- N-63 highlighted in red

Route information
- Maintained by NDOT
- Length: 13.96 mi (22.47 km)
- Existed: 1936–present

Major junctions
- South end: US 34 east of Eagle
- I-80 east of Greenwood
- North end: US 6 southwest of Ashland

Location
- Country: United States
- State: Nebraska
- Counties: Cass

Highway system
- Nebraska State Highway System; Interstate; US; State; Link; Spur State Spurs; ; Recreation;
| ← N-62 |  | → N-64 |

= Nebraska Highway 63 =

State highway in Nebraska, U.S.

Nebraska Highway 63 is a north-south highway in eastern Nebraska with a length of 13.93 mi. It is also known throughout Cass County as 238th Street, except in the village of Alvo, where it adopts the name Russell Street. Its southern terminus is at U.S. Highway 34 east of Eagle. Its northern terminus is at U.S. Highway 6 southwest of Ashland.

==Route description==
Nebraska Highway 63 begins at US 34 east of Eagle. It goes north into farmland through Alvo before intersecting Interstate 80. It goes north towards Ashland before ending at US 6. Nebraska Highway 63 currently lies entirely in Cass County. Exit signage on Interstate 80 indicates the Nebraska Highway 63 exit as the exit for Ashland and Greenwood.

***

Work to do —
a - Using the Nebraska Highway 63 article, list every major junction it gives for the route, with the location stated for each.
b - According to the Nebraska Highway 63 article, why would a driver on Interstate 80 heading for Ashland or Greenwood take the Nebraska Highway 63 exit?
c - Answer these from the Nebraska Highway 63 article:
(i) Which agency maintains the highway?
(ii) In which village does the highway take the name Russell Street?
(iii) In what year did the highway come into existence?
The listing is separate material and has no connection to the Nebraska Highway 63 article.

***

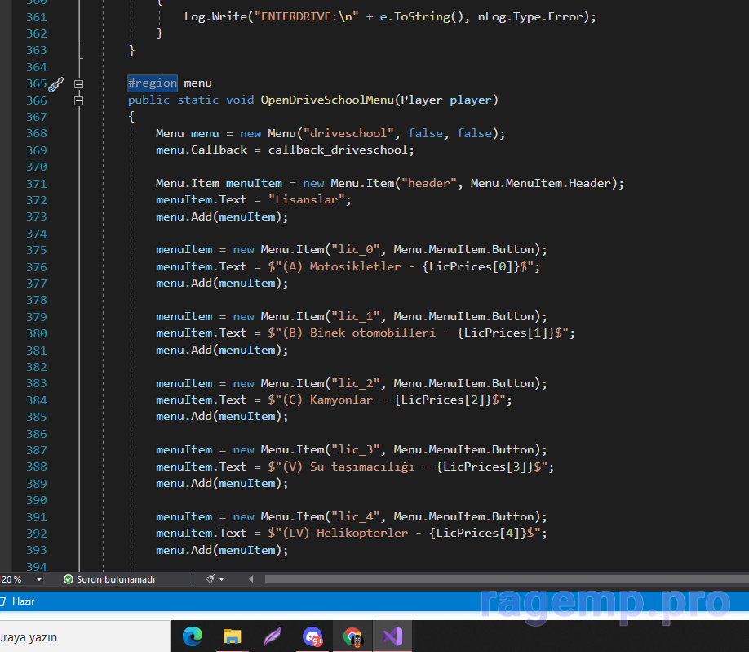The image size is (749, 652).
Task: Click the screwdriver quick actions icon
Action: tap(55, 83)
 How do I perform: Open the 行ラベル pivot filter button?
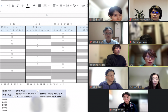[x=14, y=97]
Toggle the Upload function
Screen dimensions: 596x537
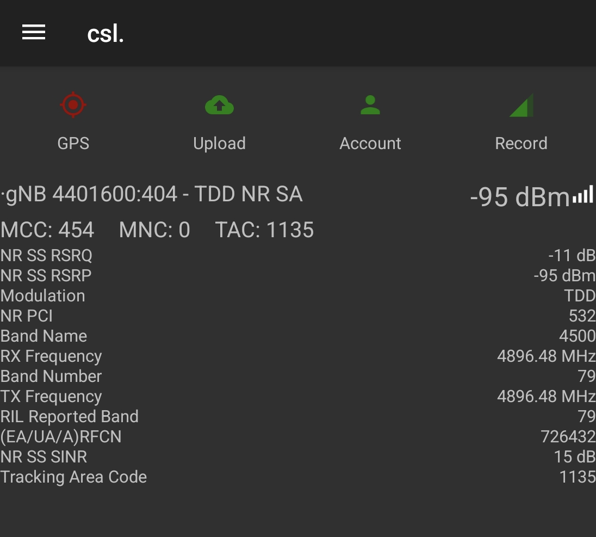[219, 120]
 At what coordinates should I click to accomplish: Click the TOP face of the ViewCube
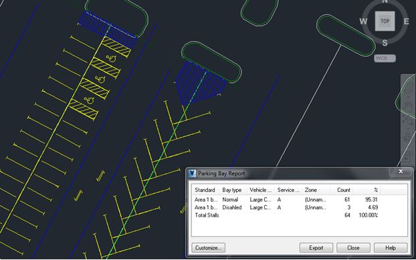385,21
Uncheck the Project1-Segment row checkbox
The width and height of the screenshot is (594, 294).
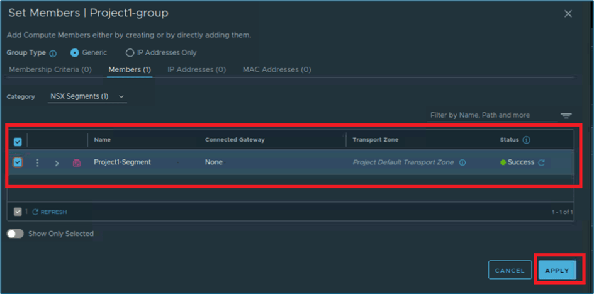click(18, 162)
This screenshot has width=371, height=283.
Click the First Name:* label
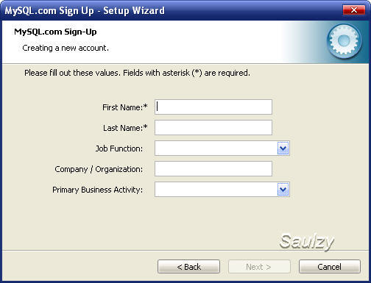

***

Solutions to the exercise —
a -
US 34 east of Eagle (south end)
I-80 east of Greenwood
US 6 southwest of Ashland (north end)

b - Exit signage on Interstate 80 marks the Nebraska Highway 63 exit as the exit for Ashland and Greenwood.

c -
(i) NDOT
(ii) Alvo
(iii) 1936